A story of one regexp

I find regexp writing very entertaining. When I need to perform some boring text manipulation - let’s say extracting URLs from raw logs - I’d rather spend 10 minutes tweaking a regexp than the same amount of time doing it manually.

Back in my PHP days, I was lucky to write hundreds of regular expressions for matching URL paths, tweaking HTML, or validating user input. I’ve heard horror stories about dramatic regexp incidents, but I’ve never experienced anything like that myself. Until this year.

Not a database problem

This year, I’ve been working a lot on a large Java monolith known for its severe performance issues.

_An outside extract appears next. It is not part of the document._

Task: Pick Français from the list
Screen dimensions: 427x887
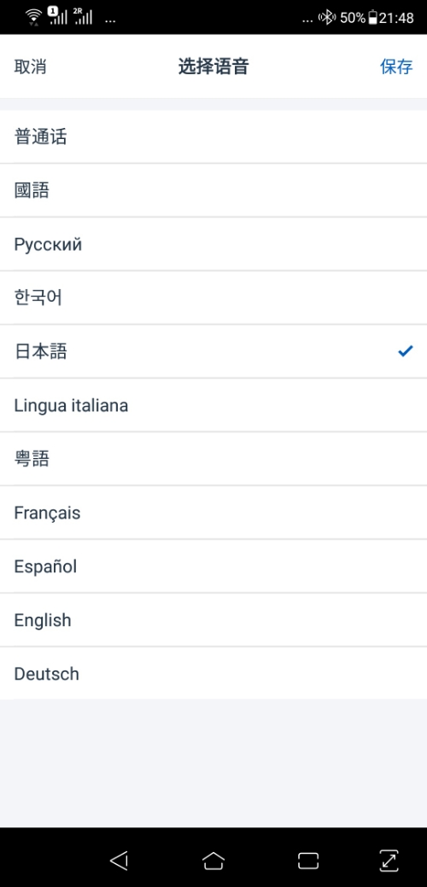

One of these issues was reported by a user who couldn’t open an entity report screen in one of their projects. Normally, the GET endpoint responsible for the report responds in 1-3 seconds, which is acceptable1 for that use case. In the user’s case, it was taking 18Ā minutes, which obviously resulted in a timeout error.

The entity in question had hundreds of dependent entities and nested configurations. The team was pretty sure the slowdown was due to some ORM cruelties resulting in billions of database queries. Indeed, the telemetry trace confirmed 196 SELECT queries, but nothing particularly slow. The response was getting stuck right before the end of the processing, without any meaningful tracing information.

I followed the code for quite some time until I finally found it, the topic for this article!

The problem

The entity reports are generated in markdown using a custom heading ID syntax. These heading IDs are replaced by HTML anchors when rendering the report to HTML2. A quick replaceAll with a regexp is invoked to perform the replacement.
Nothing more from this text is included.